Effective equations are a powerful mathematical tool to extract physical phenomena from fundamental quantum theories. Once they have been derived, they show effects at an intuitive level such as in the balance of forces. This is much easier to visualize and compute than the underlying fundamental equations for, e.g., a quantum mechanical wave function. At a general level as well as in key examples, new effective equations will be analyzed and derived systematically in the areas of quantum mechanics, quantum cosmology and quantum gravity. Results will be integrated in the teaching of undergraduate quantum mechanics and of quantum aspects in cosmology such as the emergence of structure in the universe. In new research, the nature of the big bang singularity in quantum cosmology will be analyzed, providing insights into the state of the universe at and before the big bang. Moreover, potentially observable effects of quantum gravity in the early universe and new phenomena in the quantum physics of black holes will be investigated. By focusing on effects rather than the underlying mathematics, comparisons with other approaches to quantum gravity will become possible.
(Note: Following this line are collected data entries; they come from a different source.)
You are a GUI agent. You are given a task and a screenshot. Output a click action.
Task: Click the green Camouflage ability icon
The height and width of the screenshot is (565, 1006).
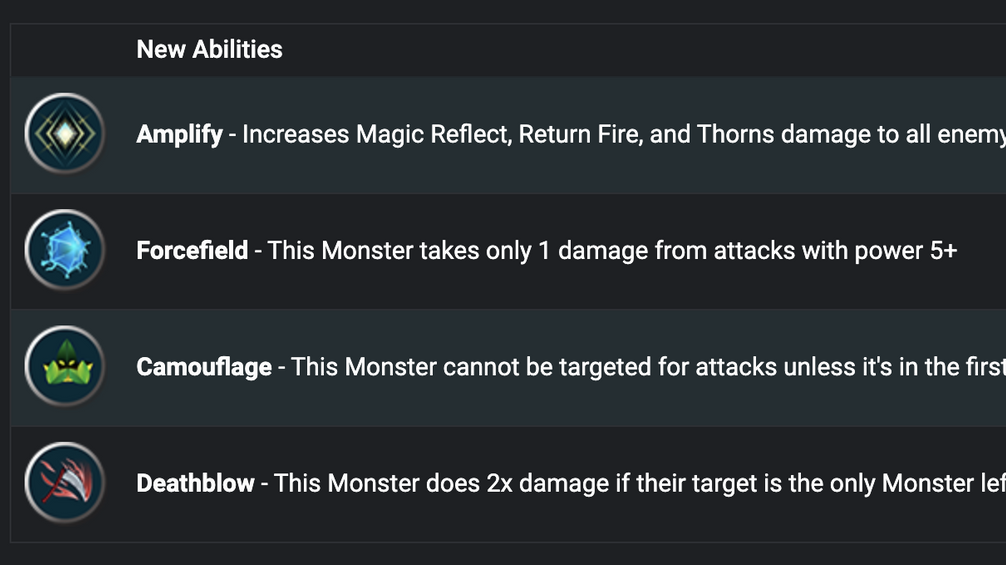[64, 366]
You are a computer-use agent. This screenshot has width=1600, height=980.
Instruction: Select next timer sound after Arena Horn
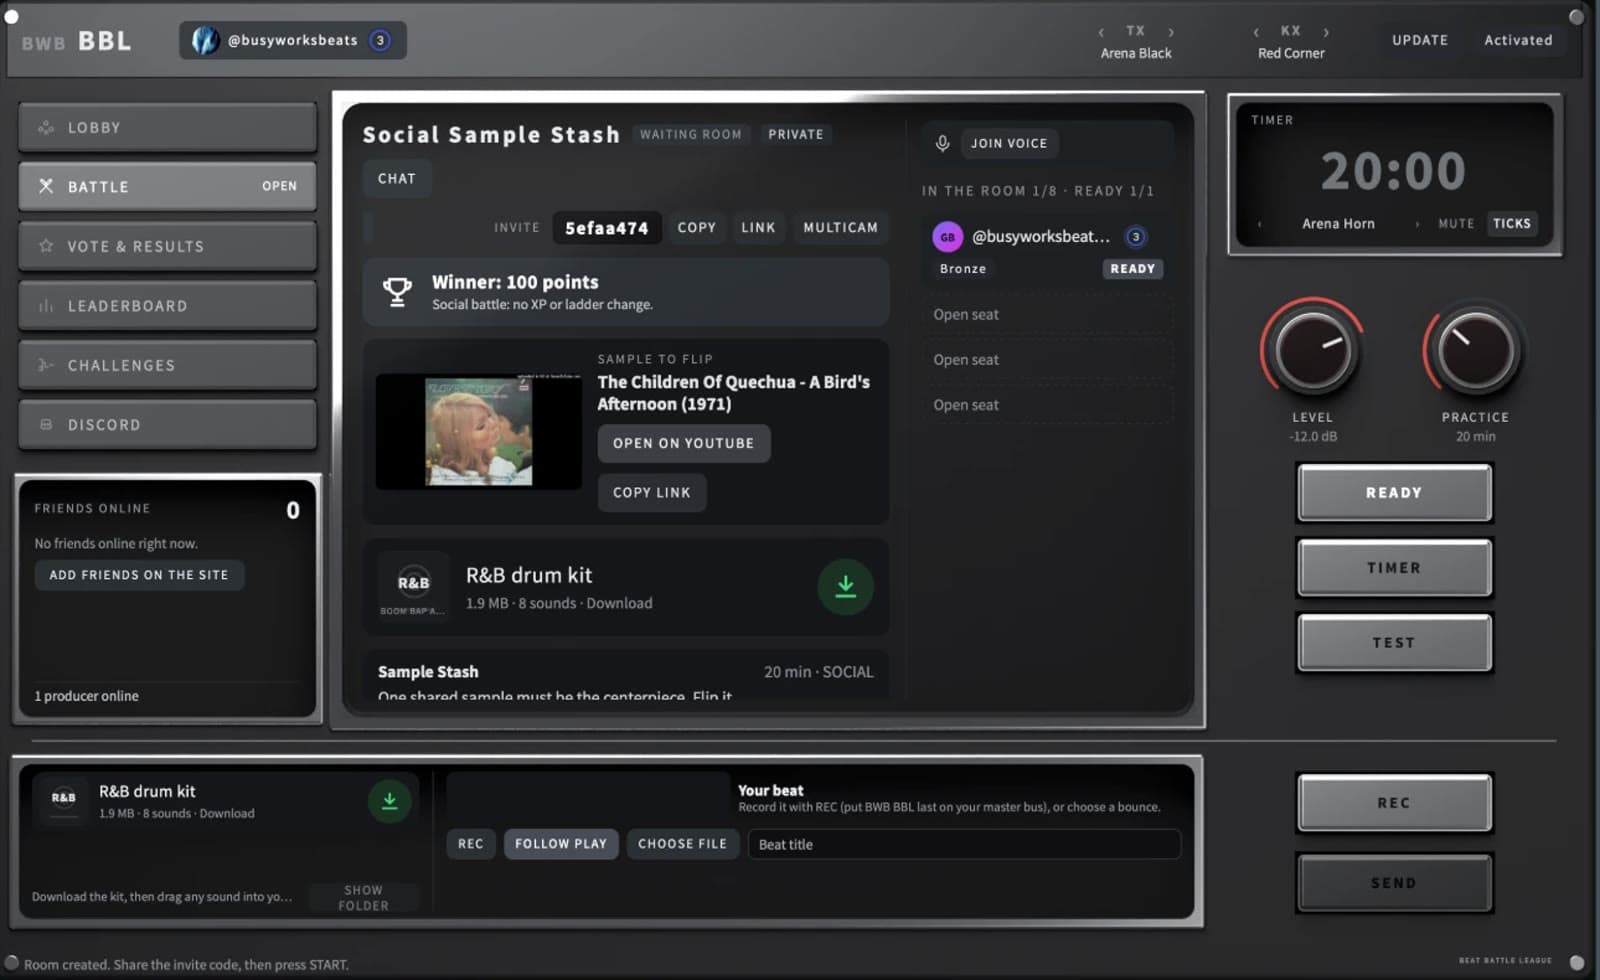tap(1417, 224)
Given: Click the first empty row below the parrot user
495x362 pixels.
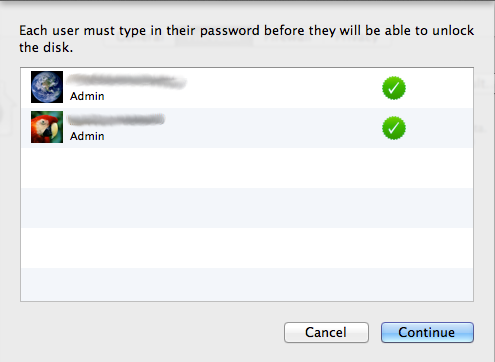Looking at the screenshot, I should click(247, 168).
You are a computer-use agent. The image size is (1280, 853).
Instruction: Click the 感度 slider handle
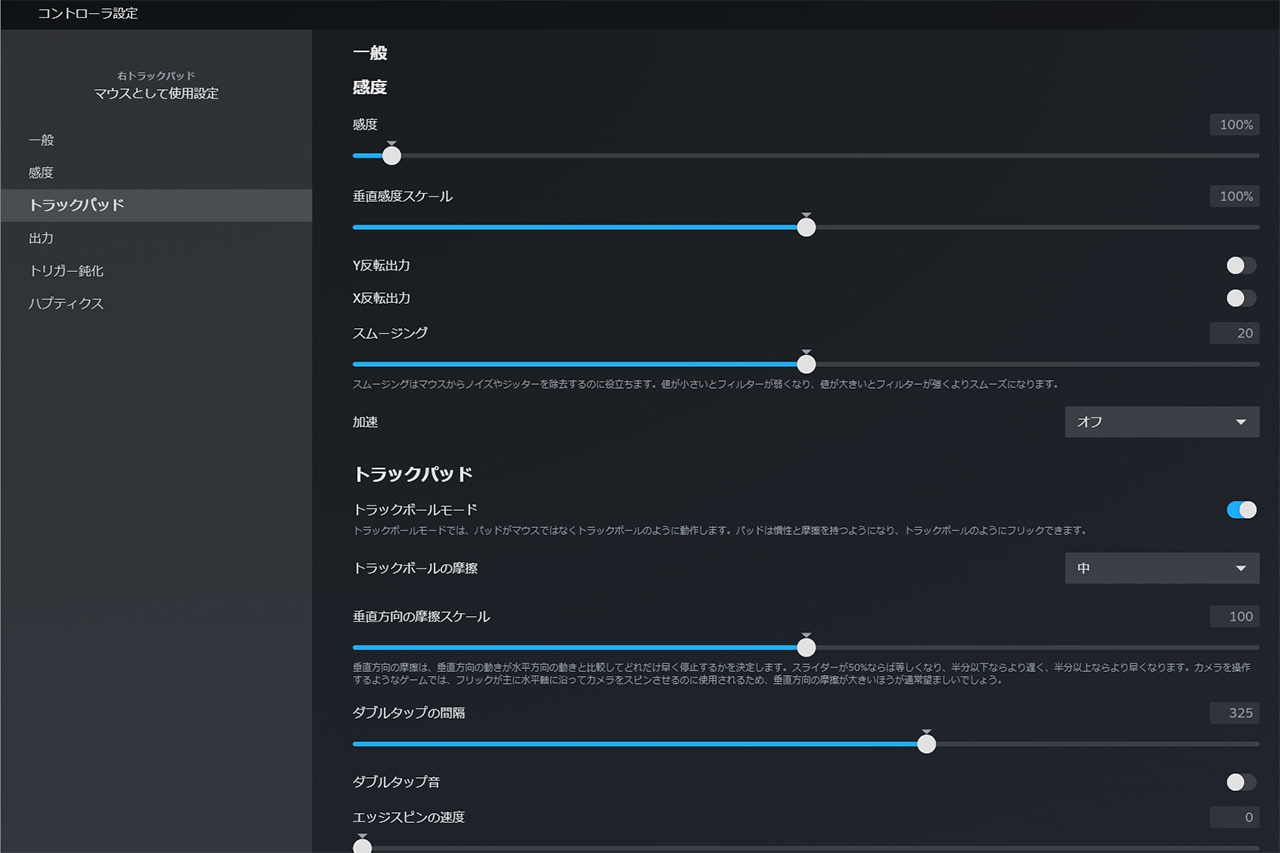tap(392, 156)
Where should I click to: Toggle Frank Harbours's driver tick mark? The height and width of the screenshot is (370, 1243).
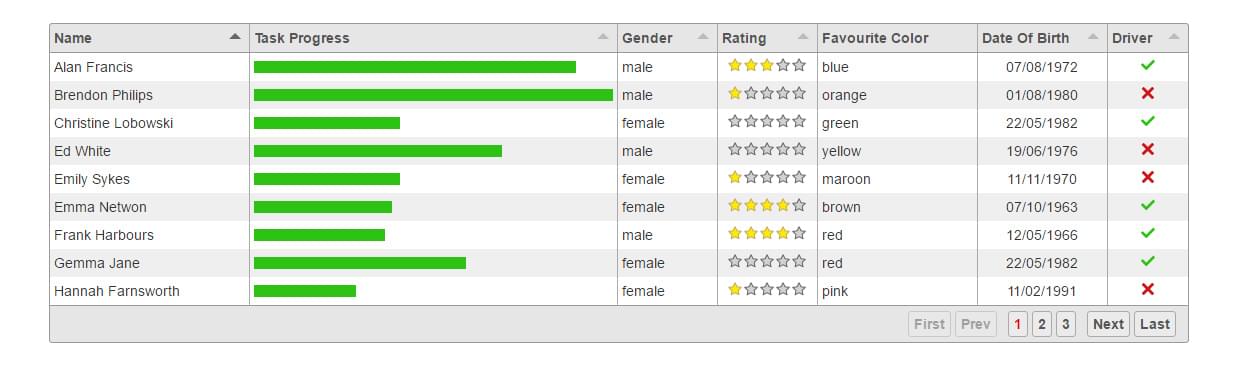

The issues addressed underlie our understanding of the universe and typically attract wide interest. New methods to be introduced make implications of quantum gravity accessible for the non-specialist and bridge the traditional gap between fundamental research in this area and cosmological phenomenology. In this way, key infrastructure will be made available to other researchers, and manageable projects to guide students to the field will be generated. By integrating new methods and results into teaching at early stages, the understanding of quantum physics will be improved. Modern examples of applications in cosmology, an area of interest to many students, will provide additional motivation. Specific results will regularly be disseminated

to the research community and the general public.